By Lindsay Schwartz
November 16, 2017
Our habits control more than just how often we brush our teeth, or which lockers we like to use at the gym.
For better or worse, habits also influence our buying decisions. That’s why designers often integrate the science of human behavior into the functions of the products and services they help develop.
“A company’s economic value is a function of the habits they create,” writes author, educator and behavioral designer, Nir Eyal, in his book Hooked. It’s a fascinating read that explores what it takes to design products users can’t live without.
How I Got ‘Hooked’ By a Habit-Forming Design
Eyal’s Hook Model of product adoption begins with an internal or external trigger.
In my case, the trigger was an advertisement for the Nike+ Run Club app. I saw the advertisement while registering online for a half marathon and thought I’d test it out in my training.
According to Eyal, product adoption requires an experience that connects the user’s problem to a solution frequently enough to form a habit. My problem is that while I enjoy running, having to plan my workouts in order to best capitalize on my training feels like a mental burden when I am already very busy. I do not have the time to regularly plan different routes in order to hit my mileage goals for the week. I want to be able to run variable distances from different starting locations without a bunch of research.
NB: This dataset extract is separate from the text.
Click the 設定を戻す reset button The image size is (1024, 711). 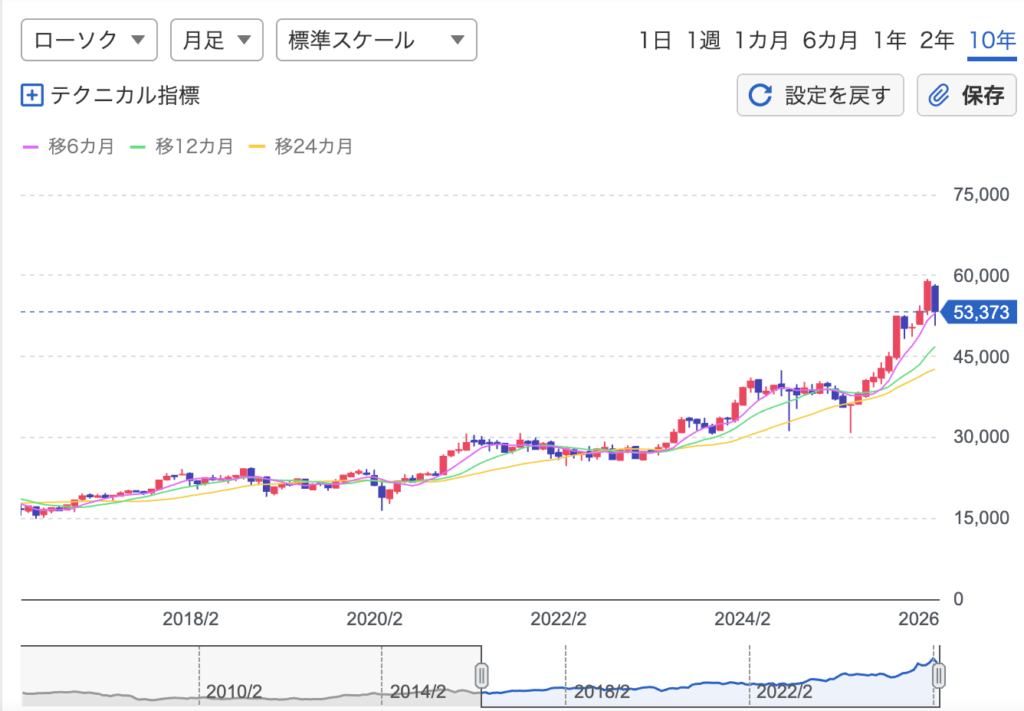tap(820, 96)
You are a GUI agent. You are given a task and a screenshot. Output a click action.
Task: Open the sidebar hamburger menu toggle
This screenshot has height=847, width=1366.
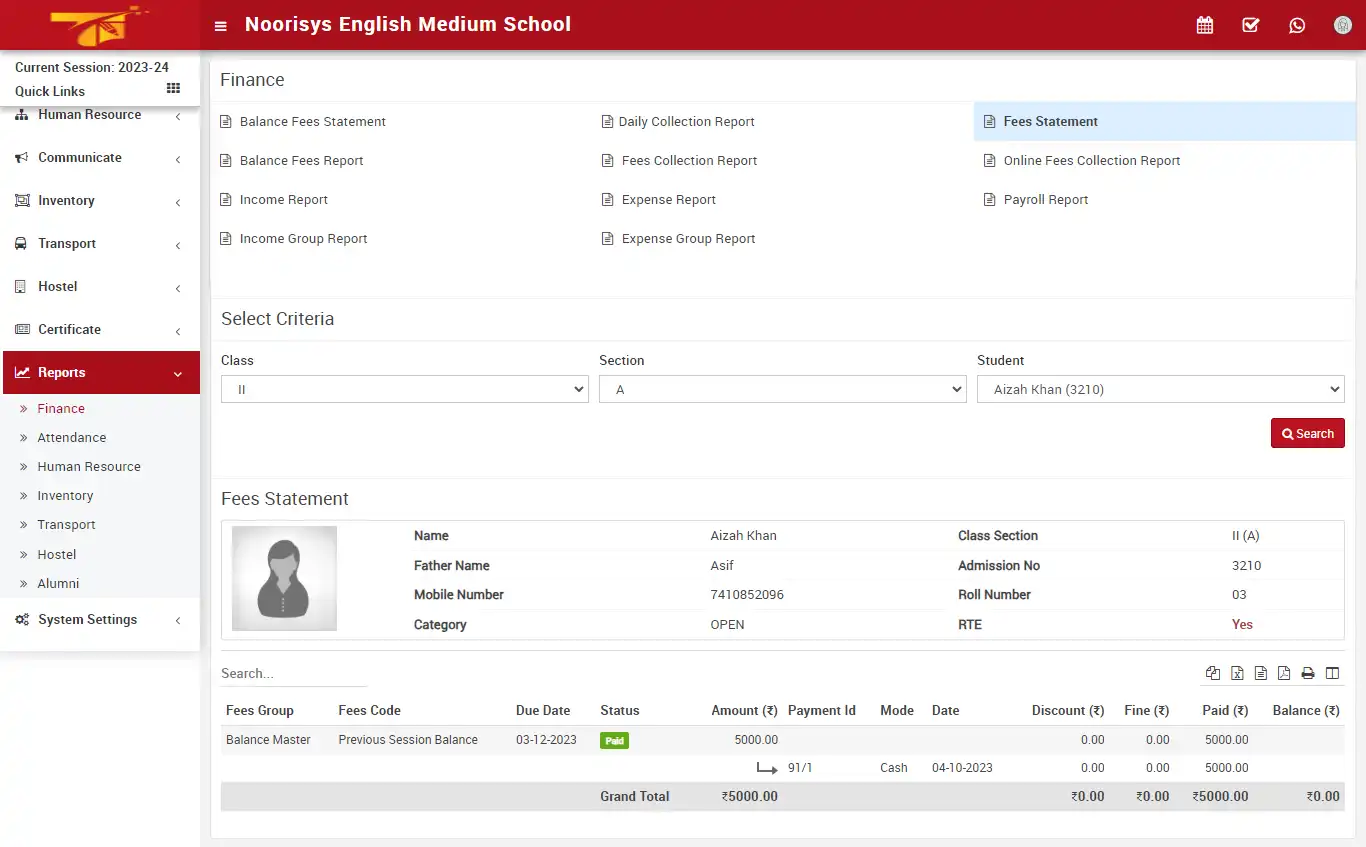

The first time I tested the Nike app, I was impressed with its ability to set and track the distance, duration, and speed of my run from any location. At that point, my internal motivation to succeed in my training was amplified by my enjoyment of the app’s easy-to-use features. This ability to effortlessly plan a run allowed me to work on my mileage goals starting from any location I chose. That was my first hook.
Ready for Action
The next step of Eyal’s model is action. He defines it as the behavior users complete in anticipation of a reward.
With the Nike app, I discovered a surprisingly cool feature that helped build my anticipation. As I continued using it, I remained satisfied with how it facilitated my runs and kept accurate records. Then, when I completed my first distance goal near the end of a long run, I heard cheering in my earbuds and the congratulatory voice of a well-known Olympic runner.
Sure, it was a small and quirky moment. But it felt pretty cool to be sharing it with a renowned fellow athlete. After that, I began to anticipate other rewarding surprises I might unlock in the future.
Variable rewards like this are incredibly powerful, as they work in tandem with our body chemistry. Research shows that levels of the neurotransmitter, dopamine, increase when we learn to expect a reward for our actions. As Eyal explains, “Introducing variability in the reward… multiplies the effect, creating a focused state in our minds that suppress other areas of the brain associated with judgement and reason while activating the parts associated with wanting and desire.”
Going ‘All In’
The last stage of the Hook model is known as investment, and is reflected in the cyclical pattern with which I continue to invest time, effort and data into Nike’s training app.
The more I use it, the more I see my total mileage crank up, and the more valuable the chronological summaries of my workouts become. Plus, I’ve learned to value additional training metrics (like coaching plans, elevation gain, and heart rate monitoring) that initially I had no clue were available. This hyper-relevant content has increased my passion for training while putting the app at the center of my reinforced habit.
With other habit-forming products or platforms, users might invest social capital or money. The point is, they easily become invested in the accumulation of value.
If I continue to enjoy the Nike+ app, I may eventually explore other features I have yet to use, like sharing my workouts with other runners online. This social activity would likely set the hook even deeper into my workout habit, and it would distribute triggers across my social network that may begin the adoption model anew for other users. (Sneaky, Nike.)
With Great Power Comes Great Responsibility
Good design has tremendous power to influence behavior.
As employees of a B Corporation, my colleagues and I at Azul Seven feel a moral obligation to put our design skills to work for the benefit of society. This makes it even more important to understand how we influence human behavior, and to what end.